- Required work:
Give again, word for word, each line of the data from the first through the one containing "Given: Open the". Pictures stay out.

BEGIN Record extracts

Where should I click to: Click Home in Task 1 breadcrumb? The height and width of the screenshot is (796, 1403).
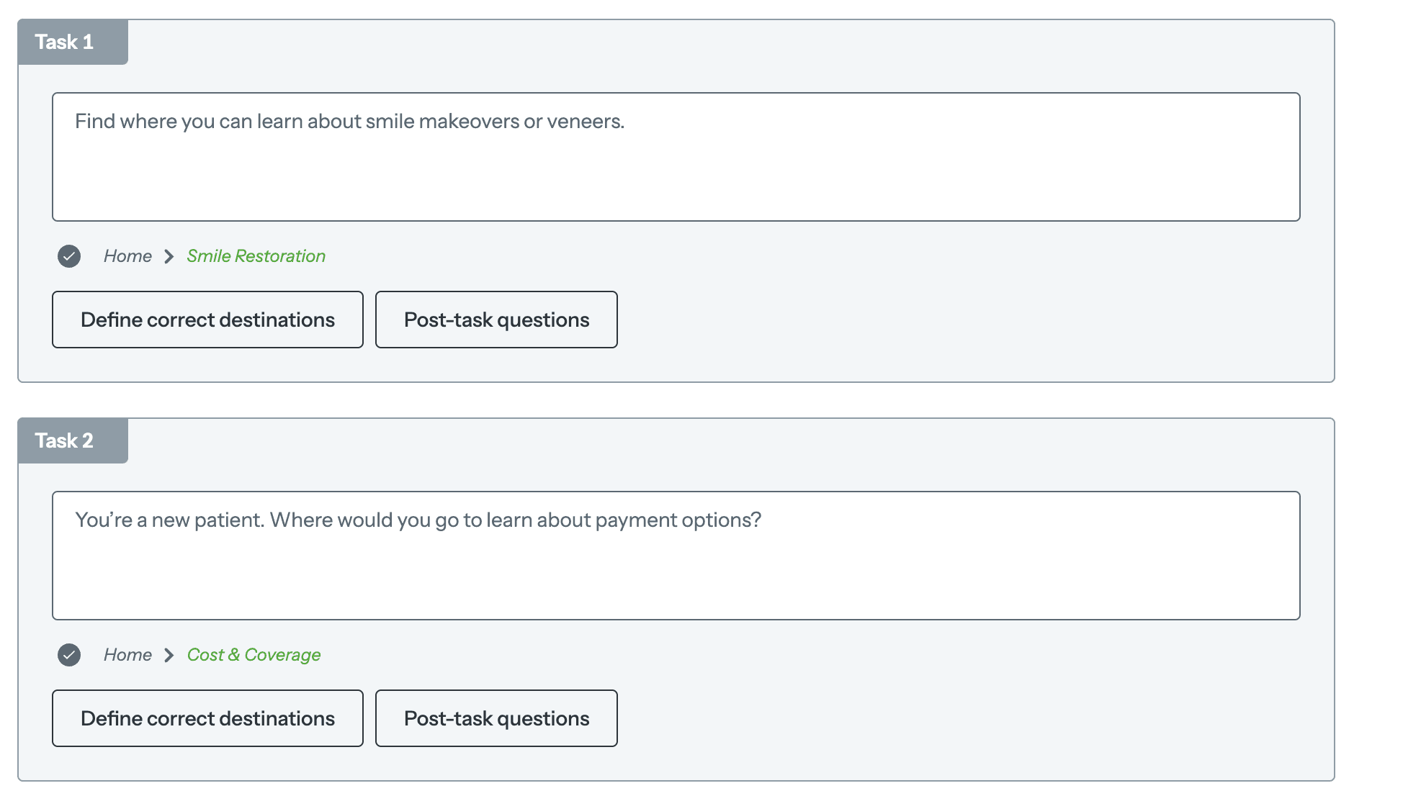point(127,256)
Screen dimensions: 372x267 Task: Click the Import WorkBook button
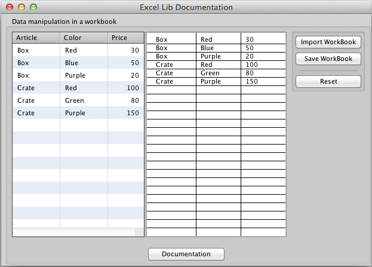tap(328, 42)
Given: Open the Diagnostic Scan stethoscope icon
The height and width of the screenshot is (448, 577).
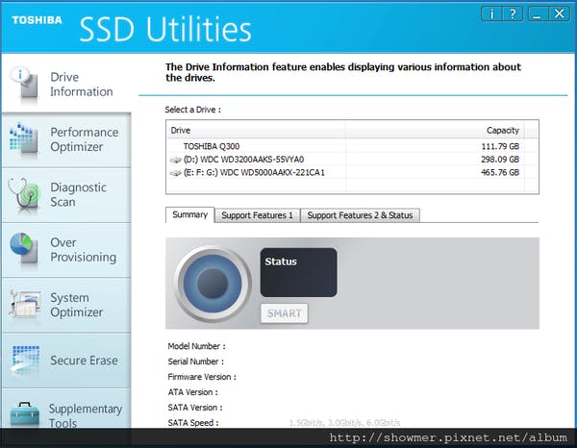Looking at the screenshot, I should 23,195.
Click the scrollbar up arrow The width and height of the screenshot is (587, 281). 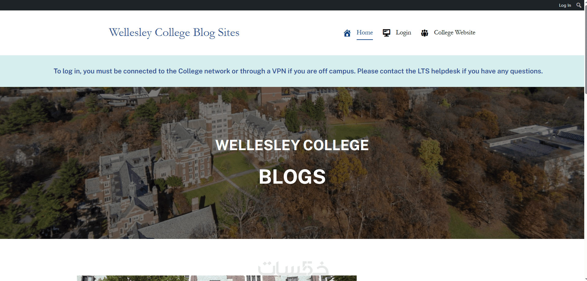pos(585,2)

END Record extracts

- Exercise output:
Where should I click to: Click Home in Task 1 breadcrumb? The height and width of the screenshot is (796, 1403).
point(127,256)
Screen dimensions: 372x267 Task: Click the Import WorkBook button
tap(328, 42)
Given: Open the Diagnostic Scan stethoscope icon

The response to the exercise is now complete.